It's...really not, though. Being thin, whatever, but "extreme calorie restriction" (how're you defining this one, by the by? 500 calories/day? Fifty?) isn't actually all that glamorous either. I'm not trying to equate the consequences of being fat and not eating, but since you did specify extreme restriction...it's not like once you start wasting away in public, people throw rose petals at your feet. When you're ill, really ill (which you are if you can go through with long-term "extreme" restriction), your body is still public property to be monster cockyzed, prodded, discussed. There's no respect there, just suspicion and disgust.

I'm not sure if this is the right thread in which to elaborate further, and I'm also not sure I can go ahead and find you a ton of studies to corroborate what I'm trying to say. But extreme restriction really isn't the same thing as being thin, and it's definitely not a privileged position to hold.
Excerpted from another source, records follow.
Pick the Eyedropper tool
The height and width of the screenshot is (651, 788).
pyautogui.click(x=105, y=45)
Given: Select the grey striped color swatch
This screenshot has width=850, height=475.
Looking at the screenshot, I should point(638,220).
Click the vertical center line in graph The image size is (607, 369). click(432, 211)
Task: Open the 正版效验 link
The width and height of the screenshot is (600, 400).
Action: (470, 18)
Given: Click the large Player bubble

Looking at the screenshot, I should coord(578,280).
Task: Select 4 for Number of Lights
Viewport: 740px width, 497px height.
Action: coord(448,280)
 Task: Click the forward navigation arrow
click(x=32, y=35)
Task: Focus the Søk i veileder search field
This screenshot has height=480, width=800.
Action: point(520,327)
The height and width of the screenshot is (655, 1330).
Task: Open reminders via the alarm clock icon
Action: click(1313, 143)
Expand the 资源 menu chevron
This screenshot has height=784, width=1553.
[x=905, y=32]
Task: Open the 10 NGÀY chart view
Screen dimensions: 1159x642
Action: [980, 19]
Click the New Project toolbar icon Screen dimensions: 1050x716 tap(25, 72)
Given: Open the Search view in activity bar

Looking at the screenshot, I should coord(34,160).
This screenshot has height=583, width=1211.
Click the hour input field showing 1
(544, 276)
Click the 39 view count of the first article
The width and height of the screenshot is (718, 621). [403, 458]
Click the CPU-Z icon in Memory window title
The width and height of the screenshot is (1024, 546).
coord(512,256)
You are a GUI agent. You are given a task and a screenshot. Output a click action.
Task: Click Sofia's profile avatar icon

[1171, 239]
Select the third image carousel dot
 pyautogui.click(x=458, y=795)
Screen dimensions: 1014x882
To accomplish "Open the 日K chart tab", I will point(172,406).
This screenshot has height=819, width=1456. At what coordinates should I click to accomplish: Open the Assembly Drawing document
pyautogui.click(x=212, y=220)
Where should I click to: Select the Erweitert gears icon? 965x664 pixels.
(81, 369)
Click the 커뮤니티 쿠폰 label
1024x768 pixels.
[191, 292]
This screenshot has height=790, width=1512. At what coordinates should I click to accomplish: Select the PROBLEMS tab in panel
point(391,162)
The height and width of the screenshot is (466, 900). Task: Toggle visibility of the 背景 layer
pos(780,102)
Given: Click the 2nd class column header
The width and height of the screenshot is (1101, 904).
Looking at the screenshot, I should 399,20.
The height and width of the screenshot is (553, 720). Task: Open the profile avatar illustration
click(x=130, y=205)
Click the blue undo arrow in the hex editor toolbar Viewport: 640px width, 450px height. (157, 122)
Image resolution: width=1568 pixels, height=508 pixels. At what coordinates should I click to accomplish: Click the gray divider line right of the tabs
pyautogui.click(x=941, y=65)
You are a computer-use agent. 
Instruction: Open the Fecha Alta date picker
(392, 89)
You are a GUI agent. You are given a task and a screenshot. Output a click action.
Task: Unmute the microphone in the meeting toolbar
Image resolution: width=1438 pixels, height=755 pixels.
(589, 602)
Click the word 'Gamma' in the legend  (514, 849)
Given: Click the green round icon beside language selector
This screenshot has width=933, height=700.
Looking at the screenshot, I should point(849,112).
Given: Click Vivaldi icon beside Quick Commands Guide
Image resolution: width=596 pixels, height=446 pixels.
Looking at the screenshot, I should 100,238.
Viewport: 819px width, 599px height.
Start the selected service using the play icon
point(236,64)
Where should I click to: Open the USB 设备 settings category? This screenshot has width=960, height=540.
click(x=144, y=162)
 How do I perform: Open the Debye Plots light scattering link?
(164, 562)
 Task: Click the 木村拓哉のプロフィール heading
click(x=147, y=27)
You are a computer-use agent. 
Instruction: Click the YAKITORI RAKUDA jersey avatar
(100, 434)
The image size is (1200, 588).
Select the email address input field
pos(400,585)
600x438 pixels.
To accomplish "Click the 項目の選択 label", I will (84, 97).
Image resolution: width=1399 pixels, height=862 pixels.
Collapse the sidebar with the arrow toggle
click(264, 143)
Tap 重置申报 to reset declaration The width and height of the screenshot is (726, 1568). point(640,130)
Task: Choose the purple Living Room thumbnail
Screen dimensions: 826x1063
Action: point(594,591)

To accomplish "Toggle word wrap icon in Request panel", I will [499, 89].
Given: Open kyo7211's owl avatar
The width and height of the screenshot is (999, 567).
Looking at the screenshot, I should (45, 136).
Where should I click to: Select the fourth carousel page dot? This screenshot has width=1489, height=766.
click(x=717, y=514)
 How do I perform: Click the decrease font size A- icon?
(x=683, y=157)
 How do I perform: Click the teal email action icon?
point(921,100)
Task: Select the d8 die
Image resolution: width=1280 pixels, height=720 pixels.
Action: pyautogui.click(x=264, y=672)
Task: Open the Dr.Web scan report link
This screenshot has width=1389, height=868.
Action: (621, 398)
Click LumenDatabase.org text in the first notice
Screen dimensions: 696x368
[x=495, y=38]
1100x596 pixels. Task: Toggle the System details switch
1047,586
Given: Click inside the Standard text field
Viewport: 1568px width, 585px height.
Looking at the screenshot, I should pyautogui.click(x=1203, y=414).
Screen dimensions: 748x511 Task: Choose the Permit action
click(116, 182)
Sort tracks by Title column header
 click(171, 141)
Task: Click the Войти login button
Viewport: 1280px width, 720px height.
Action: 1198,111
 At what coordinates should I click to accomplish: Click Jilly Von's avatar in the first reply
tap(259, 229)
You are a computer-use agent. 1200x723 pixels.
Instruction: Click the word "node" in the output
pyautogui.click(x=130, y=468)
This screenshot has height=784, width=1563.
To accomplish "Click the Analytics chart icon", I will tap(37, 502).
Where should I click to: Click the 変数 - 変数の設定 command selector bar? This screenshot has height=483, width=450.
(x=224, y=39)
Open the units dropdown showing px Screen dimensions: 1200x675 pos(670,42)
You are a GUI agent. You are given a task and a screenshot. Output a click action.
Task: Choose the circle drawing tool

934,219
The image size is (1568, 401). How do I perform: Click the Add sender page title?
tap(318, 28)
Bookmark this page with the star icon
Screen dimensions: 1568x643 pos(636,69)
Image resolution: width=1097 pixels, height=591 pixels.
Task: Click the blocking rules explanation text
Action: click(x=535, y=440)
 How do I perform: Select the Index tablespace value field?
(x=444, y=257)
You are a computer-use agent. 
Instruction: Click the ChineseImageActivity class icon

Your skin goes grey, your hair falls out, you shiver all the time, you pass out more often than not, you're so weak sometimes it takes a few seconds after standing up for your vision to work, and you've got distrust of other people and self-hatred both massive enough to land you in a psych ward on their own! This is assuming you don't get heart/liver/brain damage from it.

Extreme calorie restriction is really bad for you.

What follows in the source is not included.